Um pensamento para reflexão
: “A palavra do Evangelho só é compreendida quando é obedecida. É conhecida por aqueles que se esforçam em praticá-la.”
Tempo e liturgia, Thomas Merton

04 fevereiro 2008

Tempo de cura

“ Mesmo os momentos mais sombrios da Liturgia são cheios de alegria, e Quarta-feira de Cinzas, o início do jejum quaresmal, é um dia de felicidade, é uma festa cristã. Não pode ser de outro modo, uma vez que faz parte do grande ciclo pascal.

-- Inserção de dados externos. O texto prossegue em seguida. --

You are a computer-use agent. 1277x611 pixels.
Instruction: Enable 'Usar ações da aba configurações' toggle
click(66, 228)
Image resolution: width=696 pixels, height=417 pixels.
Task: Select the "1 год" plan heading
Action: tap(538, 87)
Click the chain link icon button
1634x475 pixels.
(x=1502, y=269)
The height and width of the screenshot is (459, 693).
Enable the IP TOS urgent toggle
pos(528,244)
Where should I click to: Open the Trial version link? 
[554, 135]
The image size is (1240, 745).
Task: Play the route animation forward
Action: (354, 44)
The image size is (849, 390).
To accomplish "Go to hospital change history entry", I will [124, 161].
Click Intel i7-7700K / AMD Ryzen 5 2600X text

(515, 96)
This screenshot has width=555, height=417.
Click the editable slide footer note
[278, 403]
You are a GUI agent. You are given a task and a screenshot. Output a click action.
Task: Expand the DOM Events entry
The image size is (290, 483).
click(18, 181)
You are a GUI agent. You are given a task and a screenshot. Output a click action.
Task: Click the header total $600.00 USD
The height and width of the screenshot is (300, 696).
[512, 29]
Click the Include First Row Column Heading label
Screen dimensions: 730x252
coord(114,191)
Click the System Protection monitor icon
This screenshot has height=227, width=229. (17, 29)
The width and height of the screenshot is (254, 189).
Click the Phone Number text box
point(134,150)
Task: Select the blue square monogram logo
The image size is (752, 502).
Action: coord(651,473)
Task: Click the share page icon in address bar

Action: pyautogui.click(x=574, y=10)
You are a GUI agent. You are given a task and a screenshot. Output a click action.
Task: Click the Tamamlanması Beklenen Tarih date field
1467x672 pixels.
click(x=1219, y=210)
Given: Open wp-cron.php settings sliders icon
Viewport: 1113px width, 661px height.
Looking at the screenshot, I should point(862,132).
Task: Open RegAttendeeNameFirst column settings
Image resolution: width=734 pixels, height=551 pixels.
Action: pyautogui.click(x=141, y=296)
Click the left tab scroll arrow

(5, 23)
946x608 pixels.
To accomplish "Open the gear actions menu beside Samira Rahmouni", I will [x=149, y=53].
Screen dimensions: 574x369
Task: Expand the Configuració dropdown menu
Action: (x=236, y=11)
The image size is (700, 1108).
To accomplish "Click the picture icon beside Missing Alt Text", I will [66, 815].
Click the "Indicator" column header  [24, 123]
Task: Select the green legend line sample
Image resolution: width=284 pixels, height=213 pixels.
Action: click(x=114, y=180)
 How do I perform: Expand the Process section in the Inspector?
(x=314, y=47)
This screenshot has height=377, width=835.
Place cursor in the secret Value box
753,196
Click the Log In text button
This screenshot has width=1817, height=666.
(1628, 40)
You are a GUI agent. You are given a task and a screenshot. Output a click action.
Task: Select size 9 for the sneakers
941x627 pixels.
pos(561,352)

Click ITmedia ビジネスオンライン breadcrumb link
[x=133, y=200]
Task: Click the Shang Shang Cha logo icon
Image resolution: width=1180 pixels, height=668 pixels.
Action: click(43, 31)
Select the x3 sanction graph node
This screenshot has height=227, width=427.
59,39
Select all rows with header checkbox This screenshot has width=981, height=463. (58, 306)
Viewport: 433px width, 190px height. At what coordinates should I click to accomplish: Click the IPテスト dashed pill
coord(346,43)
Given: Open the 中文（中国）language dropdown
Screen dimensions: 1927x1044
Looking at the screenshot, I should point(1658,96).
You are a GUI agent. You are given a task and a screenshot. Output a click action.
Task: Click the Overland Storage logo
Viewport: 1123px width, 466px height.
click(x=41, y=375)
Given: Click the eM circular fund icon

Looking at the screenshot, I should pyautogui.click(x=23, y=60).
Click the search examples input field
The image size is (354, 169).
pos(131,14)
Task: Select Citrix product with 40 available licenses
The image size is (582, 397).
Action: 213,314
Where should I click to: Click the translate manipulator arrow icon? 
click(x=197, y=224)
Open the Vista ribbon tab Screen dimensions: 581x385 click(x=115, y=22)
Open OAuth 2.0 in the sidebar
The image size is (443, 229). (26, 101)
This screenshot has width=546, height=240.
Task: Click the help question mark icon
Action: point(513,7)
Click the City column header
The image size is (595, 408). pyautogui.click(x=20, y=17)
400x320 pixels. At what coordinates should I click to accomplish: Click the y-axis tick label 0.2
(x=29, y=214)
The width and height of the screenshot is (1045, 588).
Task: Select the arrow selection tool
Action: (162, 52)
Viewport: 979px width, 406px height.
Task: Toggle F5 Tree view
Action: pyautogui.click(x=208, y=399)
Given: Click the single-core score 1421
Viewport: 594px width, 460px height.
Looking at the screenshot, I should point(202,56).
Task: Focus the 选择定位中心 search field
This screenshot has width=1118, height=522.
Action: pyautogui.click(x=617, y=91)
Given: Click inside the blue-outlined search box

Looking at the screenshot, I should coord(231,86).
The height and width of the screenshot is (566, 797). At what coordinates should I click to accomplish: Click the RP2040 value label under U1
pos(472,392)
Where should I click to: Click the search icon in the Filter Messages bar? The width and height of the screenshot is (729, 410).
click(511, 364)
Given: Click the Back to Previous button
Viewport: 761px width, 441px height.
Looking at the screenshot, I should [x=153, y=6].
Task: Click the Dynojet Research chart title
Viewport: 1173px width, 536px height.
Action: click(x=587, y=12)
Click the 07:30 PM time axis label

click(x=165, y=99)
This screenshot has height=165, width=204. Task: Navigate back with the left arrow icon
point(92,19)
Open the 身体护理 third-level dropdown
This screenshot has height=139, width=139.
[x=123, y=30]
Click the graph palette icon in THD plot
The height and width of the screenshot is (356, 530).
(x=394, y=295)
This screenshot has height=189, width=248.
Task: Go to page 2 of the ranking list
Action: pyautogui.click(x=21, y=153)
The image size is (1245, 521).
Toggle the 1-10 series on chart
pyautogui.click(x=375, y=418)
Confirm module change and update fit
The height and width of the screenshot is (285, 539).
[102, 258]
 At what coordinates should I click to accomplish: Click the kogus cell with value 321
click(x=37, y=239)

O mistério pascal é, acima de tudo, o mistério da vida no qual a Igreja, celebrando a morte e a ressurreição de Cristo, penetra no reino da vida que Ele implantou, uma vez por todas, por sua vitória definitiva sobre o pecado e a morte. Devemos nos lembrar do sentido primitivo da Quaresma, como o ver sacrum, a ‘fonte sagrada’ na qual os catecúmenos eram preparados para o batismo, e os penitentes públicos purificados pela penitência para a restauração da sua vida sacramental em comunhão com o resto da Igreja. Portanto, a Quaresma não é tanto tempo de punição quanto de cura.”

Seasons of Celebration, de Thomas Merton
(Farrar, Straus and Giroux, New York), 1965. p. 115
No Brasil: Tempo e Liturgia, (Editora Vozes, Petrópolis), 1968. p. 117
Reflexão da semana de 04-02-2008

Um pensamento para reflexão: “A compunção é um batismo de tristeza no qual as lágrimas do penitente são uma purificação psicológica, mas, ao mesmo tempo, profundamente religiosa, preparando-o e dispondo-o para águas sacramentais do batismo ou para o sacramento da penitência. Essa tristeza traz alegria, porque é, ao mesmo tempo, um reconhecimento maduro de culpabilidade e uma aceitação de todas as suas conseqüências. Assim, implica um reajuste religioso e moral à realidade, a aceitação de nossa condição atual.”